Exercise instructions = Please copy word for word the lines from the one containing "At what coordinates should I click to accomplish: Open" through the final line, both included.

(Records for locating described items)
=======

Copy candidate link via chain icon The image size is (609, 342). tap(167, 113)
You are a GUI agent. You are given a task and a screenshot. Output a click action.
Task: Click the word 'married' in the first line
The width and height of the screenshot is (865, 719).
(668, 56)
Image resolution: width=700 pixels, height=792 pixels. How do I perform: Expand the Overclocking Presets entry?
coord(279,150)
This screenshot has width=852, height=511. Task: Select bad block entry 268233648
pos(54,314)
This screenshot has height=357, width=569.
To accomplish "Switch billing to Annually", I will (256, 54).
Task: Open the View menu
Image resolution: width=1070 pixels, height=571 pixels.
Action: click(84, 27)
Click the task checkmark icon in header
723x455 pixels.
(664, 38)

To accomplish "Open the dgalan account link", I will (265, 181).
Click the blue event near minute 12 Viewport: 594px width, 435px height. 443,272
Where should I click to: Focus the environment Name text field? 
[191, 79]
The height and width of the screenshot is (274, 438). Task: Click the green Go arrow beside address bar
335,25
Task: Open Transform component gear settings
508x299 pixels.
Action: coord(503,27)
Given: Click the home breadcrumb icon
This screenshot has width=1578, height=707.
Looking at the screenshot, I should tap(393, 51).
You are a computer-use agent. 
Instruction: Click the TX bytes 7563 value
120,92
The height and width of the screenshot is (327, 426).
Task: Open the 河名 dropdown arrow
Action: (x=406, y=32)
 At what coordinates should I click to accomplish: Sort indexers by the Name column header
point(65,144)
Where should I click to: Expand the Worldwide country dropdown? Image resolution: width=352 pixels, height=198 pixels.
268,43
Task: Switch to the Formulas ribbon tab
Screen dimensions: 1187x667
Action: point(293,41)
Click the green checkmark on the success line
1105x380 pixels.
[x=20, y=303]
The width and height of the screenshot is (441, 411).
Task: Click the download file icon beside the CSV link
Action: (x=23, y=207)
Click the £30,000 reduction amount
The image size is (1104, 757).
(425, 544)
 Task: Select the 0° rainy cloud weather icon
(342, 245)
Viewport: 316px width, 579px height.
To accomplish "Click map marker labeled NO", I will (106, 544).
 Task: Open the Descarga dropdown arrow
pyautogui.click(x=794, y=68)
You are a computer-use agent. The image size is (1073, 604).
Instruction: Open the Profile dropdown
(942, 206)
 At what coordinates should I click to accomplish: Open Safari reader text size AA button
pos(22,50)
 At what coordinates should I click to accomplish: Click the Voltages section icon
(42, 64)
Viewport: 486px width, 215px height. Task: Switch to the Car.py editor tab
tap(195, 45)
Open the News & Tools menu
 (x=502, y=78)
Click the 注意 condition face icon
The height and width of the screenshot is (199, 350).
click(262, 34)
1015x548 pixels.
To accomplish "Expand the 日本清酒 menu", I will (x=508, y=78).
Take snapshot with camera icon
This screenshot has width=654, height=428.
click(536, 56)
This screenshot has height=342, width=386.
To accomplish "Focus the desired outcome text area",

=======

The response =
 At what coordinates should I click to accomplish: Open Safari reader text size AA button
pos(22,50)
 At what coordinates should I click to accomplish: Click the Voltages section icon
(42, 64)
Viewport: 486px width, 215px height. Task: Switch to the Car.py editor tab
tap(195, 45)
Open the News & Tools menu
 (x=502, y=78)
Click the 注意 condition face icon
The height and width of the screenshot is (199, 350).
click(262, 34)
1015x548 pixels.
To accomplish "Expand the 日本清酒 menu", I will (x=508, y=78).
Take snapshot with camera icon
This screenshot has width=654, height=428.
click(536, 56)
This screenshot has height=342, width=386.
To accomplish "Focus the desired outcome text area",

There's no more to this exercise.